By now he was feeling ashamed of himself. She came out quickly, and when she saw him, she smiled for the first time since he’d met her — a smile that transformed her face for a moment before she remembered not to show relief at his still being there. Then she dropped her eyes in quick decorum. “I’m ready.”

“All right.” Now he was annoyed again. She was so easy to read that he resented the lack of effort. He wanted someone with depth — someone he could come to know over a long period of time, someone whose total self could be unfolded gradually, would be always interesting and never quite completely explored. Instead, he had Edith Chester.

And yet it wasn’t her fault. It was his, and he ought to be shot.

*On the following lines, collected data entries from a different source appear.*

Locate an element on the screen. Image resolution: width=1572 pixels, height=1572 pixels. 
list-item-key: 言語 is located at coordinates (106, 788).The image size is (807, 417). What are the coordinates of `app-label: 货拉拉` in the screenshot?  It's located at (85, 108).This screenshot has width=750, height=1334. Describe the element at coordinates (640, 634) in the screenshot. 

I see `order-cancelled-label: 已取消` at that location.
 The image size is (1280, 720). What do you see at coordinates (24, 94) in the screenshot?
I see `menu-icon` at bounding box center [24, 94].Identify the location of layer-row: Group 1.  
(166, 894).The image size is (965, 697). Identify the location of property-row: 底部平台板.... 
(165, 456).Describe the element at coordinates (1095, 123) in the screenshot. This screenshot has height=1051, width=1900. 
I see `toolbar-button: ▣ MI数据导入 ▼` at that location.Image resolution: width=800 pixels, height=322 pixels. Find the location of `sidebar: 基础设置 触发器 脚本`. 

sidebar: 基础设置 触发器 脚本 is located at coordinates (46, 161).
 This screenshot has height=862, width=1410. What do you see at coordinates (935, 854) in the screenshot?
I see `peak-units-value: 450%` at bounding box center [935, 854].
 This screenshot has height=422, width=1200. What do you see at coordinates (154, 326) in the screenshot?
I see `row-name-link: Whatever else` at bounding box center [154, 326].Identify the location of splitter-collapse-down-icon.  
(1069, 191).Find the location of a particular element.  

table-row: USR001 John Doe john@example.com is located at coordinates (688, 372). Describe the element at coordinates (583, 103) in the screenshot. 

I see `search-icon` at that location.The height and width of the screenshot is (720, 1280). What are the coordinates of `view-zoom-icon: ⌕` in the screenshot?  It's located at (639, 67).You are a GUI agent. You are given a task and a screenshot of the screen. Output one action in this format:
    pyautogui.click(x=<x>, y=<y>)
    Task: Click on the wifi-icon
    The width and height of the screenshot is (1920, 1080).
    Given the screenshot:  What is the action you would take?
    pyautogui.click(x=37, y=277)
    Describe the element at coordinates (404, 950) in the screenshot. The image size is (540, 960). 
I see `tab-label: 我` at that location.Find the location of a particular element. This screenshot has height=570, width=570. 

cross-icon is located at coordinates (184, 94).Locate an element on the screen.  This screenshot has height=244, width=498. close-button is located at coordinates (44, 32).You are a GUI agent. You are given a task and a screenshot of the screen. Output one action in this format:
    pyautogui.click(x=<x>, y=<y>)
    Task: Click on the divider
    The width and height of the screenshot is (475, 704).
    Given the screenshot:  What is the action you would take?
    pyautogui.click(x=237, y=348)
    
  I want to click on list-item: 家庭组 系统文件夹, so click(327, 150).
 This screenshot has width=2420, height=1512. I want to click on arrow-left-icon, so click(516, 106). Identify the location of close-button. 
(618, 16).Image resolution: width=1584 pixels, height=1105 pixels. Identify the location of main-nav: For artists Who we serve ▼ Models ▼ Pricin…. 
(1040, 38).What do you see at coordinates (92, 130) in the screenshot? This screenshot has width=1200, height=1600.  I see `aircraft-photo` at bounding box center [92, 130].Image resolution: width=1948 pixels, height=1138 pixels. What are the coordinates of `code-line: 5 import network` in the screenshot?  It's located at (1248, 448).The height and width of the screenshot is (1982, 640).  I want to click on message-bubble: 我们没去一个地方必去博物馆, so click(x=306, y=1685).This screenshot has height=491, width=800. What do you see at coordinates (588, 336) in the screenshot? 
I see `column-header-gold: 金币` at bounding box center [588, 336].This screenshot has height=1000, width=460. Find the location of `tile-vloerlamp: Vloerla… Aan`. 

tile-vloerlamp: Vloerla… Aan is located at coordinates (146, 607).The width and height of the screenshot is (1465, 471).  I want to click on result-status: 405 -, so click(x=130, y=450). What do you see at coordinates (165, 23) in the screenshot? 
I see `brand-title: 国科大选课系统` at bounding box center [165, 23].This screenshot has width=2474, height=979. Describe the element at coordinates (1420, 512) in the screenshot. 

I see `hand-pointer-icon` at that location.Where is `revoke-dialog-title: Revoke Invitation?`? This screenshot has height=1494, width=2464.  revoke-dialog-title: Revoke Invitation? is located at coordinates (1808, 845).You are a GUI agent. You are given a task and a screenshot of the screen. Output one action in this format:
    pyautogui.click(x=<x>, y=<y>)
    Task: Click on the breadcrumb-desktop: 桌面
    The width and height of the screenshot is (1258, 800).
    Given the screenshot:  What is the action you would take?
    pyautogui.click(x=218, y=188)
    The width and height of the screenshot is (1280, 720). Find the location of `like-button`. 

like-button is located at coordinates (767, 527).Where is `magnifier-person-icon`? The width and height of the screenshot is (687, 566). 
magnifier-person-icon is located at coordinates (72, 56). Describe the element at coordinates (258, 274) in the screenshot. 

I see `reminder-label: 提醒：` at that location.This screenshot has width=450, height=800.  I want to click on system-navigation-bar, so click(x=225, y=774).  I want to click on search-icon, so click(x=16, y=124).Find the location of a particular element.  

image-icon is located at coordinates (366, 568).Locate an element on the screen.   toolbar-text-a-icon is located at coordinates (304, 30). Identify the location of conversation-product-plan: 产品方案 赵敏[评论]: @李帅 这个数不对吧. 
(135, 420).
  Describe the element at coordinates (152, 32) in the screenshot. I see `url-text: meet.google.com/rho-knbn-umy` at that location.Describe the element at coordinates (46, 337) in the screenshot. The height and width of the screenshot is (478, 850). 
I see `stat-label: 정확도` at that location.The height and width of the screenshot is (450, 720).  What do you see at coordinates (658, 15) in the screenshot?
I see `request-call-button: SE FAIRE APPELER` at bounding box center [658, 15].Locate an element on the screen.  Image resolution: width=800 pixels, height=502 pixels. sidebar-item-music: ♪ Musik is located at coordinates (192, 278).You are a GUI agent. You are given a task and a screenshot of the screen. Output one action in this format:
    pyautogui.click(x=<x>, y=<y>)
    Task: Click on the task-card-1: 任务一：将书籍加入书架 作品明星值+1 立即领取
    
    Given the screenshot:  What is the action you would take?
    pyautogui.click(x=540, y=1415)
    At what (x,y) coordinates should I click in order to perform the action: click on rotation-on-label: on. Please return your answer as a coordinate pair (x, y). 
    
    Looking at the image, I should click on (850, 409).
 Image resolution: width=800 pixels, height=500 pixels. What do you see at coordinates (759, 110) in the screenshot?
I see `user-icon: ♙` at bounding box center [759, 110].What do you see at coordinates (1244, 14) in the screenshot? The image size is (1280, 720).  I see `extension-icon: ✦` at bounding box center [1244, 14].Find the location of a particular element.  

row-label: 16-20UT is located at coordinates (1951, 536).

“Look — ” he said, “you don’t want to see that phony Egyptian thing.” He nodded across the street to where one of the expensive, quality movie houses was showing a European picture. “How about going to see that, instead?”

“If you want to, I’d like that.”

And she was so damned ready to follow his lead! He almost tested her by changing his mind again, but all he did was to say “Let’s go, then,” and start across the street. She followed him immediately, as though she hadn’t expected him to wait for her.

She waited at the lobby doors as he bought the tickets, and sat quietly beside him throughout the picture. He made no move to hold her hand or put his arm on the back of her seat, and halfway through the picture he suddenly realized that he wouldn’t know what to do with her after it was over. It would be too early to take her home and thank her for the lovely evening, and yet too late to simply leave her adrift, even if he could think of some graceful way of doing it. He was tempted to simply excuse himself, get up, and walk out of the theater. Somehow, for all its clumsiness and cruelty, that seemed like the best thing to do. But he held the thought for only a few seconds before he realized he couldn’t do it.

Why not? he thought. Am I such a wonderful fellow that it’d blight her life forever?